NEW YORK -- Audi of America Inc. plans to test a vehicle inventory system this fall that is aimed at reducing dealer floorplanning costs while giving the company more control of its stock.
In a pilot program involving up to eight retailers, Audi plans to hold dealer-ordered vehicles for 30 days at a storage center in the New England area and not invoice dealers for the stock during that period.
Other dealers won't be able to acquire the vehicles. They won't show up in the computer system that all Audi dealers use to search for available inventory.
After 30 days, the dealer will be invoiced for the vehicle. Dealers with storage limitations also can opt to leave a car at the Audi-controlled warehouse until they have a customer or choose to swap the car with a dealer that has a firm order for a similarly equipped vehicle.
As a result, the often costly practice of swapping and shipping cars between dealers will be avoided.
"The idea is that the dealers would order the cars, and they would still belong to the dealer, but we would keep them in storage on the dealer's behalf," says Johan de Nysschen, executive vice president in charge of Audi of America.
The trial is expected to last four to six months. Ultimately, the plan is to roll it out nationwide. At that time Audi would have a storage location for each of its four U.S. regions.
"Logically, we may keep them at the ports where we bring them in," says de Nysschen, who became Audi's top U.S. executive in 2004. "We have the warehouses, space, people and the maintenance."
Dealers sound enthusiastic about the proposal. Jerry Nelson, owner of Schneider + Nelson Audi in West Long Branch, N.J., says rising interest rates have caused his floorplanning costs to nearly double in the past year.
"This is the kind of positive, proactive approach by a manufacturer which helps the dealers dramatically," Nelson says. "The cars are still available, we can get them in a short period of time, and we won't get floorplan costs.
"Cars do not come evenly each month, and sometimes we physically run out of space. So we rent a lot now for our three dealerships."
Audi's dealer council supports the program, says Thomas Harper, chairman of the council and owner of Harper's Porsche-Audi-Jaguar-Volkswagen-Infiniti-Acura in Knoxville, Tenn. But Harper isn't sure it would work for the entire nation. He says it may be best suited for major metropolitan areas.
Tested in Japan
Centralized storage is similar to a plan de Nysschen established for Audi in Japan. The 44-year-old native of South Africa headed Audi Japan for five years and set up an exclusive Audi dealer network before taking the U.S. job.
The strategy is part of Audi's plan to break even in North America this year. It also goes hand in hand with programs to boost the average return on sales of the company's 269 dealers from the current 2.1 percent, de Nysschen says. Audi executives decided that cutting floorplanning costs was a key element of that strategy.
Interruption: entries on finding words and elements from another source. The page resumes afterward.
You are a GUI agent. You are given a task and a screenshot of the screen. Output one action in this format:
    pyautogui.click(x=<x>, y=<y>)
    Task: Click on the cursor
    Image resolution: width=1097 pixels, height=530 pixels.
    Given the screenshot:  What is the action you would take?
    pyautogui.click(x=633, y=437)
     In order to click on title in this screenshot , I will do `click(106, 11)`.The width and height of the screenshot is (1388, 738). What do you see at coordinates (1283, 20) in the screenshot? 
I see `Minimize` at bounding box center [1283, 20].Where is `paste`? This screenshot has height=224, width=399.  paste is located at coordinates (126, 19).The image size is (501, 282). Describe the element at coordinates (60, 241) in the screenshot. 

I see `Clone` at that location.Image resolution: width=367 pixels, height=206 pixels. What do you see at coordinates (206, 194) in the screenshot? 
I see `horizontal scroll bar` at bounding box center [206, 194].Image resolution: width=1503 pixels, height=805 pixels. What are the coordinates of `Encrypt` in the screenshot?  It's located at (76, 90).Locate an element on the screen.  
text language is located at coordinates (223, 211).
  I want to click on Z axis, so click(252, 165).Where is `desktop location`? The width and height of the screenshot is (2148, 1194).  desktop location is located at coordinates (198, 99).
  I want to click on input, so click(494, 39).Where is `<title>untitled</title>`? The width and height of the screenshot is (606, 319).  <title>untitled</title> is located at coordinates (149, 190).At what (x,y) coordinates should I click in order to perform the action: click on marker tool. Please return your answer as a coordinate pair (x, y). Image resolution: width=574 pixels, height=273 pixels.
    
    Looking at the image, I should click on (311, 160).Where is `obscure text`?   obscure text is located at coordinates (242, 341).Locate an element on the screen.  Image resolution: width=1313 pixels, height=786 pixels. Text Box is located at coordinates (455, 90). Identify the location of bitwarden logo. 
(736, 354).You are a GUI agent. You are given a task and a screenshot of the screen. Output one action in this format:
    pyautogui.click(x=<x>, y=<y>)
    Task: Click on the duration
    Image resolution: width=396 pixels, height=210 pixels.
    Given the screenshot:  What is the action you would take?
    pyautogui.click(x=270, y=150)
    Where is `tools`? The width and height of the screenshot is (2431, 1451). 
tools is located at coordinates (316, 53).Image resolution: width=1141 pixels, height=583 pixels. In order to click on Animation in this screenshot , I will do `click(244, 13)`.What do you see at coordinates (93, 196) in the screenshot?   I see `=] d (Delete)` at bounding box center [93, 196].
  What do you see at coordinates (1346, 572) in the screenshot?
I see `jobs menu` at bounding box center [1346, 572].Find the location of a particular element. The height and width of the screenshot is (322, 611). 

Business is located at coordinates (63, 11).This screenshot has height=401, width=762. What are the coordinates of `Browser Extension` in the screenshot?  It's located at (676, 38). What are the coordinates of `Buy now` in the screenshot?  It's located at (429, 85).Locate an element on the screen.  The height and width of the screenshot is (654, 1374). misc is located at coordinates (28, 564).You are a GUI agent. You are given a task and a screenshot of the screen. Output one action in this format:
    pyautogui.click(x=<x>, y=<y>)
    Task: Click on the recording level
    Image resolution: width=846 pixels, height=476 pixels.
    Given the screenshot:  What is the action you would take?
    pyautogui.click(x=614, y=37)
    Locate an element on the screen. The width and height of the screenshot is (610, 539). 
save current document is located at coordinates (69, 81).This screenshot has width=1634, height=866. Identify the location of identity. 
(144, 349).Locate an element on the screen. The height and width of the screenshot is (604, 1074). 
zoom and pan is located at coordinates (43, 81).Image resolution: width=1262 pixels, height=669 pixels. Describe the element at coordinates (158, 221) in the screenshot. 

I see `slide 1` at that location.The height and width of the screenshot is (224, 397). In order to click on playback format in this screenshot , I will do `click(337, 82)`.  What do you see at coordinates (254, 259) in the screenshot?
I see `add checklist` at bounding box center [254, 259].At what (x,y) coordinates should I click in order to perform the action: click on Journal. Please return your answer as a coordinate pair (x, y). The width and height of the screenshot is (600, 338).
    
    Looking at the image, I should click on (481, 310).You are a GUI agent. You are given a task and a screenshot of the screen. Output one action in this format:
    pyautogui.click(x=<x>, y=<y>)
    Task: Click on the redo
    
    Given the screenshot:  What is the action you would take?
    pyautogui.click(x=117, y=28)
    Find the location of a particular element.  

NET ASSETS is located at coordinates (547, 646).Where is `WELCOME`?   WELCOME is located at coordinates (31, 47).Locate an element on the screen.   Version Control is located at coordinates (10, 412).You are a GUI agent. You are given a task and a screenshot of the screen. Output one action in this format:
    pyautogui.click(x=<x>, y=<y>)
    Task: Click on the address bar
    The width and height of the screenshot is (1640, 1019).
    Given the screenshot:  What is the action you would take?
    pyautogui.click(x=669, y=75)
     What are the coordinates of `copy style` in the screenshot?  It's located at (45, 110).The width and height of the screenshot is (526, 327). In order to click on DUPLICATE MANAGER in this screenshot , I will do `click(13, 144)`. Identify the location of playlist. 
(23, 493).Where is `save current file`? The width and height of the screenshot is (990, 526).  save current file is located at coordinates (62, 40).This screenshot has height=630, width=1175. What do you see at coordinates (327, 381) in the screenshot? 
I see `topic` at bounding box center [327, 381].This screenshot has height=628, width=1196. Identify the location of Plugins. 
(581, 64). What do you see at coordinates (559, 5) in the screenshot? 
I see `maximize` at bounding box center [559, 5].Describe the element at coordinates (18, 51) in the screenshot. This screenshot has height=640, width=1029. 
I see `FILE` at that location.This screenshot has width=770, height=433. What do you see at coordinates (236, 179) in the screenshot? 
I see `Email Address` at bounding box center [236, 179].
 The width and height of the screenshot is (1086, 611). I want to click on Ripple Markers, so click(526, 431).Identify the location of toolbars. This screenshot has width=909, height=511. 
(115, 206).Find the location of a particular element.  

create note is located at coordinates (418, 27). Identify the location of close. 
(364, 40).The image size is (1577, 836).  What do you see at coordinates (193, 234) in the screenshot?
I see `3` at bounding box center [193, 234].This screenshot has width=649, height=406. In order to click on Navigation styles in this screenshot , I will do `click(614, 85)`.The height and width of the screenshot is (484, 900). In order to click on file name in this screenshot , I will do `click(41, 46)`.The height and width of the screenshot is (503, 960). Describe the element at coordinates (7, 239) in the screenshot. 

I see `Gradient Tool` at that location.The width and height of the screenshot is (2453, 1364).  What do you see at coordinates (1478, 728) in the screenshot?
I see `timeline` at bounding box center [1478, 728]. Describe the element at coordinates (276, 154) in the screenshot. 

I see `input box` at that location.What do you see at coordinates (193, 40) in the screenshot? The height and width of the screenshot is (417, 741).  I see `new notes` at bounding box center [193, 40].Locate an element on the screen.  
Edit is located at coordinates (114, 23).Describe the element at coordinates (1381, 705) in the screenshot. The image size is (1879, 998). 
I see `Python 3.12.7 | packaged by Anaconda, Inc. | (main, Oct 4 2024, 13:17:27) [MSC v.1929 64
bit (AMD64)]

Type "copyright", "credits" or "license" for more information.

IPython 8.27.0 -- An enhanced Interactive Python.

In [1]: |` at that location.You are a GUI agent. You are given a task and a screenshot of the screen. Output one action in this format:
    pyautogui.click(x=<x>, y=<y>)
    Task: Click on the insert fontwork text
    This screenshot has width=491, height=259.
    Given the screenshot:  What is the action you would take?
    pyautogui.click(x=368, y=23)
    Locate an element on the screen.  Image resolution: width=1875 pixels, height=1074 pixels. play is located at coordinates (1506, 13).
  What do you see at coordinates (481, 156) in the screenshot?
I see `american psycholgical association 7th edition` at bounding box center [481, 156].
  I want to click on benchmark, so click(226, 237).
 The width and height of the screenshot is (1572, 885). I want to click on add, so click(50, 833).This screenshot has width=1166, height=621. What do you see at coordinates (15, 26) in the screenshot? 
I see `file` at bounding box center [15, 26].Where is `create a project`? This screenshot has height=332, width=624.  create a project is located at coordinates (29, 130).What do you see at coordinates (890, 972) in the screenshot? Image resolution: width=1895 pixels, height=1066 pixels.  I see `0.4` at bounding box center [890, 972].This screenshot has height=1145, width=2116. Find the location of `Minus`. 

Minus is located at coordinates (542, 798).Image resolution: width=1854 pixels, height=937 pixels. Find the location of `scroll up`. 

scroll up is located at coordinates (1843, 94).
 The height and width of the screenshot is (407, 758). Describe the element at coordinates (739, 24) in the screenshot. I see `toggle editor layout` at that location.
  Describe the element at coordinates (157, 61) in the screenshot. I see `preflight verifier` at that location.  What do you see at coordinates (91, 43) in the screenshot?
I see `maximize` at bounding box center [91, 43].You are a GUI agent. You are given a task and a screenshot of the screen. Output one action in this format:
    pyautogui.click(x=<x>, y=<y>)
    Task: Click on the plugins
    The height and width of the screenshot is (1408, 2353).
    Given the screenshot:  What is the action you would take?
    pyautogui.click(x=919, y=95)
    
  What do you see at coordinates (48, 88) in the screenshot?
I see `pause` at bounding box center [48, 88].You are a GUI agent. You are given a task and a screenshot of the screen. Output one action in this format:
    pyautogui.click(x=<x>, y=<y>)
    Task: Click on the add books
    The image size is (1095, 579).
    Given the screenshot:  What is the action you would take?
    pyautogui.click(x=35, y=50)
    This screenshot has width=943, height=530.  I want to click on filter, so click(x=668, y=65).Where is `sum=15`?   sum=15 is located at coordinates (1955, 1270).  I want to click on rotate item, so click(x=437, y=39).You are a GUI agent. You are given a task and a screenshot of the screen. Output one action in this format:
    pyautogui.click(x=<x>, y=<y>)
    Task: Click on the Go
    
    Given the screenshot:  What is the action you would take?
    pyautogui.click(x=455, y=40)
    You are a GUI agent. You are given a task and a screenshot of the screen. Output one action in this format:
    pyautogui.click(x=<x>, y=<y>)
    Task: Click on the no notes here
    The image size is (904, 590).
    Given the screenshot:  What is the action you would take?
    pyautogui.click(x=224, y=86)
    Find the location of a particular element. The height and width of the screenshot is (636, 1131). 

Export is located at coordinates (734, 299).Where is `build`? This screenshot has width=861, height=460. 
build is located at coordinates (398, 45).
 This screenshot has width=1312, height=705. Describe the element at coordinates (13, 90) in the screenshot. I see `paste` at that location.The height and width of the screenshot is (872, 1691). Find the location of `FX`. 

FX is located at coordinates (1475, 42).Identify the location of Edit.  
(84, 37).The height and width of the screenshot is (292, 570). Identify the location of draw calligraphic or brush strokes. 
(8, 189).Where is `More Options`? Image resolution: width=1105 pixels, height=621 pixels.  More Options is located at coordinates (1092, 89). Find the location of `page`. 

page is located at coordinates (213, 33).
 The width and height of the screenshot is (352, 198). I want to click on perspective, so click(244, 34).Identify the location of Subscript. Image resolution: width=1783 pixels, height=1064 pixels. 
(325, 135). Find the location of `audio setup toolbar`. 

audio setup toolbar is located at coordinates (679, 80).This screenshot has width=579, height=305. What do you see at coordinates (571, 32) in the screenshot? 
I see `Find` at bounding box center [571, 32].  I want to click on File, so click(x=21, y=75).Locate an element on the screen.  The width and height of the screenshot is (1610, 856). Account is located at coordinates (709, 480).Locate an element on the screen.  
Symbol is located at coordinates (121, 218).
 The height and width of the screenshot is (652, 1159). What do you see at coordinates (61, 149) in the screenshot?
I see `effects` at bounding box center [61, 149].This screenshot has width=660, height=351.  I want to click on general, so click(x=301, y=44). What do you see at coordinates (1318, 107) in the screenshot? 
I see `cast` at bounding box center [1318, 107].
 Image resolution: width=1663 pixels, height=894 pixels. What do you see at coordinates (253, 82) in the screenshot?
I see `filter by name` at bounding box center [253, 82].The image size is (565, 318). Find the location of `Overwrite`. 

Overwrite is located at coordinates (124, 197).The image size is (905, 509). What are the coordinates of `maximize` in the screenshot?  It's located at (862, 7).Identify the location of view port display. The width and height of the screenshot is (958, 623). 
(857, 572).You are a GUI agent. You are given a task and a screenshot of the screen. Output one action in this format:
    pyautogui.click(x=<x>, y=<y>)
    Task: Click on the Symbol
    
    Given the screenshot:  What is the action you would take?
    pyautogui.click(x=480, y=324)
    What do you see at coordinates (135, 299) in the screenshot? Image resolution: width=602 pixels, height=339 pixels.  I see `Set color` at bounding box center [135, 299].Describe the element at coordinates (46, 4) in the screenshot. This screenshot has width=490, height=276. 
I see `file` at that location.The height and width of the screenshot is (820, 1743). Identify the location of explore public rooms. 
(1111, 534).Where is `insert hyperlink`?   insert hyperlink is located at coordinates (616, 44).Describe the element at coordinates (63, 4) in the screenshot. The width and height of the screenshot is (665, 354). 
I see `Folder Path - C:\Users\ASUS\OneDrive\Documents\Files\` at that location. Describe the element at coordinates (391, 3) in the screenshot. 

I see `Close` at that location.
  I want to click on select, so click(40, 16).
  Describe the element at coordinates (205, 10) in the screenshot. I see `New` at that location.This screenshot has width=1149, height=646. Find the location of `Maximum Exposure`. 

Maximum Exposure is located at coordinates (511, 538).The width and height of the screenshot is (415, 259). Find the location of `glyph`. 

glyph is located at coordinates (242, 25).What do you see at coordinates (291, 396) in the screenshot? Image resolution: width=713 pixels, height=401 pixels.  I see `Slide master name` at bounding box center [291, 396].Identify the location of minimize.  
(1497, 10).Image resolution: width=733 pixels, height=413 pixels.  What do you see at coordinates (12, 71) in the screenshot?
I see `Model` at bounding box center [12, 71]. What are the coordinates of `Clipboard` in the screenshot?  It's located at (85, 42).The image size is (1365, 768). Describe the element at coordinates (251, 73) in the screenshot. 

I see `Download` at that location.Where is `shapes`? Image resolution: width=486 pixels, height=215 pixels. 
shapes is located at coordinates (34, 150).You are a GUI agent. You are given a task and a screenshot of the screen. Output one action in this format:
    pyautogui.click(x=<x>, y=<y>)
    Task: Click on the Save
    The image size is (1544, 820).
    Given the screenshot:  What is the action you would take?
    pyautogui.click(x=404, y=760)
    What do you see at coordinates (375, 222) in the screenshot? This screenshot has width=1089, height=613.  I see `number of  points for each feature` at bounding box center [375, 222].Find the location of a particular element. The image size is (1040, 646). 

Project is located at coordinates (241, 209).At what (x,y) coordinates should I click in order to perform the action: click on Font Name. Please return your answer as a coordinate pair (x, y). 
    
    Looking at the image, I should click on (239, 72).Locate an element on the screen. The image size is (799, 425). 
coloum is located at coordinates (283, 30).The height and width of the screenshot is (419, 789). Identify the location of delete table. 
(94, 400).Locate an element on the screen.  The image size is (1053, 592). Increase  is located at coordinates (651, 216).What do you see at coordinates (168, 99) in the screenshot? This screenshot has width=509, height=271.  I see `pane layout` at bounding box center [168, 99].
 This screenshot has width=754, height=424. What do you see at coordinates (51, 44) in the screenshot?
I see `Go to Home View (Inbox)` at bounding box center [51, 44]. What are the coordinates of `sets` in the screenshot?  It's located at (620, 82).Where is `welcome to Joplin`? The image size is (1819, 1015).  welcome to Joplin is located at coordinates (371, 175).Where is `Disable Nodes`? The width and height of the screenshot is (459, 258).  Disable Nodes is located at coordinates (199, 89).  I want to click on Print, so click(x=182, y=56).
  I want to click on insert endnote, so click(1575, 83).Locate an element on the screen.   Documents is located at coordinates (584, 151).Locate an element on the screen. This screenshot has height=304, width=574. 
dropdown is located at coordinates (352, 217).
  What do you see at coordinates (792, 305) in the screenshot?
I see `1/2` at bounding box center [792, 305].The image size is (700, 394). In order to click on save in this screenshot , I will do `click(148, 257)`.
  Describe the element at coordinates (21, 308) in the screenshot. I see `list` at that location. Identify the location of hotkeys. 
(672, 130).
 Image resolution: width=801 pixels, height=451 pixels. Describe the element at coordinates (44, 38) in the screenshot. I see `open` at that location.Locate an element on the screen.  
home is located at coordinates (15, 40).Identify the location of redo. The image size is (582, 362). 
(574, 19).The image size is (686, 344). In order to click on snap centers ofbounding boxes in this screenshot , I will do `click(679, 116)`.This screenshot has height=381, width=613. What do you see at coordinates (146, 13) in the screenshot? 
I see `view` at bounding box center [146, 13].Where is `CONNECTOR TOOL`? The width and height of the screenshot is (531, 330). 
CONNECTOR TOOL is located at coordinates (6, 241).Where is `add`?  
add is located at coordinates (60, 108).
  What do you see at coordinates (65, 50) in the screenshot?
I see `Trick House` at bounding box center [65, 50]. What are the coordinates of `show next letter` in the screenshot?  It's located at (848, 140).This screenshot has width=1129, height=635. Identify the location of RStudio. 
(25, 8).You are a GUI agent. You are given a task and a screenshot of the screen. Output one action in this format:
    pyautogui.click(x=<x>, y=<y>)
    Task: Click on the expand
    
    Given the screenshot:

"That seems to be the first place where we can put some efficiency to work," de Nysschen says. "Probably, with the exception of some of our dealers who are extremely wealthy, we can borrow money at a little bit lower interest rate than the dealer can."
Audi would recover some of its cost by charging dealers a fee.
De Nysschen also says Audi can better control how cars are maintained - key for a brand that is crawling back up the customer-satisfaction and reliability charts.
Went too far
De Nysschen says that keeping the days supply of vehicles low is important to Audi's brand image and strategy.
If a brand has a large inventory, "you have a sales guy developing a move-the-metal mind-set," he says. "You end up negotiating on the basis of price rather than brand substance. Those are not things you do if you want to be a premium brand."
But when Audi lowered its days supply last year, he says, stock levels were not consistent throughout the network. He says Audi's supplies went from 87 days early in the year to as low as 40 days.
"What we discovered is that our organization, Audi of America, and our dealer body can't live with a 40-day supply," de Nysschen says.
Audi abandoned the 40-day target last year. The supply of vehicles in the pipeline April 1 was at 68 days.
"The slow-moving stuff was getting counted in the days supply, but the hot-moving stuff was getting down to a 10-day supply," de Nysschen says. "There was the added problem that you weren't getting a uniform distribution across the country. Some dealers were still sitting on 60 days, and others were down to 10 days.
"If you bring your days supply down to this very low level, then the statistical probability of a dealer having the right car at any given time is very low. You may lose some sales. In some areas in particular, people are looking for instant gratification."
De Nysschen says that means dealers end up swapping cars and bearing the cost of trucking vehicles across the country.